▶ _What the exercise asks_
After finding the line that includes "How do I perform: Click the pencil" in the records below, transcribe it and each line after it through the last, exactly, and add nothing.

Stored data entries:
········
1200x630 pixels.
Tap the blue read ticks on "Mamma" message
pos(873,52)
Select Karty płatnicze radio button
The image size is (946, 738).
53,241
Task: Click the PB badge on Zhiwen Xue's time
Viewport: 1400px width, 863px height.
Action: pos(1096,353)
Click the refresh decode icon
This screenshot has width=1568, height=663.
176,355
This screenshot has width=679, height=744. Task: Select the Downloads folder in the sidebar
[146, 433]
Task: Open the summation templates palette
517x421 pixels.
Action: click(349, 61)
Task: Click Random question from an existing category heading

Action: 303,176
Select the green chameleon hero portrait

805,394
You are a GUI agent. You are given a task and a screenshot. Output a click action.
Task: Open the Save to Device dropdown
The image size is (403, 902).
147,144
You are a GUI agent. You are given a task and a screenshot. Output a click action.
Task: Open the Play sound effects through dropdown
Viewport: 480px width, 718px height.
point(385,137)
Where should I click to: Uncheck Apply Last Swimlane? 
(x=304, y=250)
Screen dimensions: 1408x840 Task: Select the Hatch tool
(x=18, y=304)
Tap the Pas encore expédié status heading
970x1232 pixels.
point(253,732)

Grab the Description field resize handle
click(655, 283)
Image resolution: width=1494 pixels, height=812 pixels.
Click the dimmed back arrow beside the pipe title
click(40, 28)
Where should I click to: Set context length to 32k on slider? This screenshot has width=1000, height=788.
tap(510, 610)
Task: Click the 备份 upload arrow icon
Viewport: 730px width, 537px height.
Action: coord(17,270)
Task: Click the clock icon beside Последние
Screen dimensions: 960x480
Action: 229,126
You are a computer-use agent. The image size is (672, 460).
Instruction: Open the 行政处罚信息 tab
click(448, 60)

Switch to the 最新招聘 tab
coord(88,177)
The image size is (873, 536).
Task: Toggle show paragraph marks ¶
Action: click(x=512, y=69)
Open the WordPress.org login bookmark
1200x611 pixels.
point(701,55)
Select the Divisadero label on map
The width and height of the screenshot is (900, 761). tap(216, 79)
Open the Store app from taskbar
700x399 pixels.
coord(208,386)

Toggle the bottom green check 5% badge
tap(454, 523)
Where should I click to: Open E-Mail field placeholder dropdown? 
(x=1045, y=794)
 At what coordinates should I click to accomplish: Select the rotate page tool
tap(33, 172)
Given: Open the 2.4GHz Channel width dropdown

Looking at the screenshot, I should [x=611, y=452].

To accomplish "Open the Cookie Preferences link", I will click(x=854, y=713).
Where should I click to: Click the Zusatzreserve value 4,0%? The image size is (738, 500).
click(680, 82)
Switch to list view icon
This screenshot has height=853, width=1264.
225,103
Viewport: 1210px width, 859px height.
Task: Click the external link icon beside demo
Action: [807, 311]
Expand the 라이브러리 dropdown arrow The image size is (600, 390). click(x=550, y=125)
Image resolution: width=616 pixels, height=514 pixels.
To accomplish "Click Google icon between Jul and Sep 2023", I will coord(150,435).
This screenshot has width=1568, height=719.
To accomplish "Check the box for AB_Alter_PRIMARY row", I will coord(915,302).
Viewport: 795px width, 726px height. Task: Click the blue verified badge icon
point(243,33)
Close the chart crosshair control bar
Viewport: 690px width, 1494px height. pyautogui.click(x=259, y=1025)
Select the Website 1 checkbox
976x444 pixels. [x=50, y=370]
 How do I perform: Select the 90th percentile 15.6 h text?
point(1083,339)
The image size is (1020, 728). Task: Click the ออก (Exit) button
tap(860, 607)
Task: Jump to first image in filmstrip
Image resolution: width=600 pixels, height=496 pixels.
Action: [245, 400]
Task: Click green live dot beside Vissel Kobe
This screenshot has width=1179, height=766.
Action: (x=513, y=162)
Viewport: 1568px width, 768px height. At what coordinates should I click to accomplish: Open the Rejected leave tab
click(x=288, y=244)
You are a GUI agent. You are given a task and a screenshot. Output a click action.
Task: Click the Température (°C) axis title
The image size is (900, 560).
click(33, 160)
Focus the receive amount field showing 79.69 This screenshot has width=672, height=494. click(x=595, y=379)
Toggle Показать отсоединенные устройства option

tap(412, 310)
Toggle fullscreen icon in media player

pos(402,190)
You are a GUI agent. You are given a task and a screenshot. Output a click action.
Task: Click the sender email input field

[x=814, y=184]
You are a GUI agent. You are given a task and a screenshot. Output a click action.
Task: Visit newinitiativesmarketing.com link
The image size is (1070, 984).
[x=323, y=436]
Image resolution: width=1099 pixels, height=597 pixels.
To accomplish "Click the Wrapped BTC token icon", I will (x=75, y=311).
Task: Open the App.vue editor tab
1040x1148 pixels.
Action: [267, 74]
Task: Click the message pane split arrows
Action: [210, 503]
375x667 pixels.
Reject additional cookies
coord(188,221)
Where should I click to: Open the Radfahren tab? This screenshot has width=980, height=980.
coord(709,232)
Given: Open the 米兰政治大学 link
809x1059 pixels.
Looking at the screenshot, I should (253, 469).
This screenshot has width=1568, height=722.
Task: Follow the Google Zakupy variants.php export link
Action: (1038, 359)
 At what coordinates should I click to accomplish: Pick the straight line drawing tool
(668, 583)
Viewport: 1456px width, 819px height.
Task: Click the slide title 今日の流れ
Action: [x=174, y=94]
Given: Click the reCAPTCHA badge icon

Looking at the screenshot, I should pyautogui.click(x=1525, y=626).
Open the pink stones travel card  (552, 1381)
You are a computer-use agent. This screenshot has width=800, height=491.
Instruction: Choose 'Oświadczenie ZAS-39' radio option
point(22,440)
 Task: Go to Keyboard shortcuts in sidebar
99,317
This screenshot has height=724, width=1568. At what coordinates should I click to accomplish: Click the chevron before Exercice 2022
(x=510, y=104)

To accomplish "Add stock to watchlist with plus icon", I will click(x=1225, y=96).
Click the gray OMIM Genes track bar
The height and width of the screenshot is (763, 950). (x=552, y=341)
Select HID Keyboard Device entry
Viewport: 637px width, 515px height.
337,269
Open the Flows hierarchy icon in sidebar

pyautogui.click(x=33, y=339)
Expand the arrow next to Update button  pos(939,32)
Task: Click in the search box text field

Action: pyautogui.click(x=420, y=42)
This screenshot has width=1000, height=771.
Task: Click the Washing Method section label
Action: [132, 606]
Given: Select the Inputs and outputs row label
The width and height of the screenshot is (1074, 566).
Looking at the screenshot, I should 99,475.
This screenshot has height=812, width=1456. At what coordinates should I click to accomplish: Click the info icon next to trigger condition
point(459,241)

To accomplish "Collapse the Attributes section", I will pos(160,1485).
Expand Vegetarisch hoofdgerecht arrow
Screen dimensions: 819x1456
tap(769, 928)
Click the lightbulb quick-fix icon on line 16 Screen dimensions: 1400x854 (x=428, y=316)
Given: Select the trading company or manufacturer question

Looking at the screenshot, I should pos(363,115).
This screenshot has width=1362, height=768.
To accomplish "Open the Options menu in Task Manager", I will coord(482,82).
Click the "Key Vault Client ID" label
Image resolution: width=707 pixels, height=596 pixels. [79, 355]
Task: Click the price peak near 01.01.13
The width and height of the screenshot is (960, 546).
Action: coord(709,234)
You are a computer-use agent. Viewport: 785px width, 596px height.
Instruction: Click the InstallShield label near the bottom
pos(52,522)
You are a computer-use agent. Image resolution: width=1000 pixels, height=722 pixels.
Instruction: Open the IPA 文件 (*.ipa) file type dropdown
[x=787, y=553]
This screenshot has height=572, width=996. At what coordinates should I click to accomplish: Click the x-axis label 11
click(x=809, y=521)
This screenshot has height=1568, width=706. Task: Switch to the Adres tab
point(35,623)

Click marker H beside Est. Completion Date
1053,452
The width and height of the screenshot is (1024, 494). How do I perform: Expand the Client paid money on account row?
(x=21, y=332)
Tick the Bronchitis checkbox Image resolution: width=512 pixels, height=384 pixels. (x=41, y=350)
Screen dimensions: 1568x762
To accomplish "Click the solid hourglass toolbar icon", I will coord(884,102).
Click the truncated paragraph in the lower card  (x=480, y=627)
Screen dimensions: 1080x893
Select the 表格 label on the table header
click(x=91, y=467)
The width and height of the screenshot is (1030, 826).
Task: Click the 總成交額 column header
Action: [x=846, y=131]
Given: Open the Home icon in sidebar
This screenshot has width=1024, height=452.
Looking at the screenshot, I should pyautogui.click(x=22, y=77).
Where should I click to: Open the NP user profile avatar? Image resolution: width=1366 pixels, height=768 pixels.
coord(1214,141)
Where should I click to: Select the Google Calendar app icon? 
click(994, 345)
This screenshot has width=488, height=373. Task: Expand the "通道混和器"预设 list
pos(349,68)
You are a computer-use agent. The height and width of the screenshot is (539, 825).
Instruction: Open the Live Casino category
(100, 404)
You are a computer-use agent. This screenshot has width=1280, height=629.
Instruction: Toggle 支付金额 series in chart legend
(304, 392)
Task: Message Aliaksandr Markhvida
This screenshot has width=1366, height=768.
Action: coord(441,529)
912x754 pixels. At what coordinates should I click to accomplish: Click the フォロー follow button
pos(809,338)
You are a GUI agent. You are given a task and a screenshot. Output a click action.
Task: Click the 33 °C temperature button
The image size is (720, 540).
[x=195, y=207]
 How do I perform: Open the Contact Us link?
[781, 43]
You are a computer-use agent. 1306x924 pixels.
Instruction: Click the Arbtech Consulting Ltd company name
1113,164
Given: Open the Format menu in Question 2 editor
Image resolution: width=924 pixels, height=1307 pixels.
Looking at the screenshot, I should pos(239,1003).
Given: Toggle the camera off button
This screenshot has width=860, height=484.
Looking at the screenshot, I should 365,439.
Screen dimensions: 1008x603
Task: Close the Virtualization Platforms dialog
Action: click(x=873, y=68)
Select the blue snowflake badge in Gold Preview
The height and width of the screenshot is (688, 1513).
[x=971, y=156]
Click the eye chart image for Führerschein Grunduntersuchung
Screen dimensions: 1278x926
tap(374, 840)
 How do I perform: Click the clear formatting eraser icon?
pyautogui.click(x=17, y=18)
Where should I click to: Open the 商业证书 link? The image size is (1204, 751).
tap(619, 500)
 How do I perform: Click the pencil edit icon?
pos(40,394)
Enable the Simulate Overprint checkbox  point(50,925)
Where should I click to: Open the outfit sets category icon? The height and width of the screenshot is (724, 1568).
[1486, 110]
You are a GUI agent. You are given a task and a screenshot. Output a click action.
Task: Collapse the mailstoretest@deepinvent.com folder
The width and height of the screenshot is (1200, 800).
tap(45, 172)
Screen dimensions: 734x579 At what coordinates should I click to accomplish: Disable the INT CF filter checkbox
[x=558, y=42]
········
▶ _Expected output_
 How do I perform: Click the pencil edit icon?
pos(40,394)
Enable the Simulate Overprint checkbox  point(50,925)
Where should I click to: Open the outfit sets category icon? The height and width of the screenshot is (724, 1568).
[1486, 110]
You are a GUI agent. You are given a task and a screenshot. Output a click action.
Task: Collapse the mailstoretest@deepinvent.com folder
The width and height of the screenshot is (1200, 800).
tap(45, 172)
Screen dimensions: 734x579 At what coordinates should I click to accomplish: Disable the INT CF filter checkbox
[x=558, y=42]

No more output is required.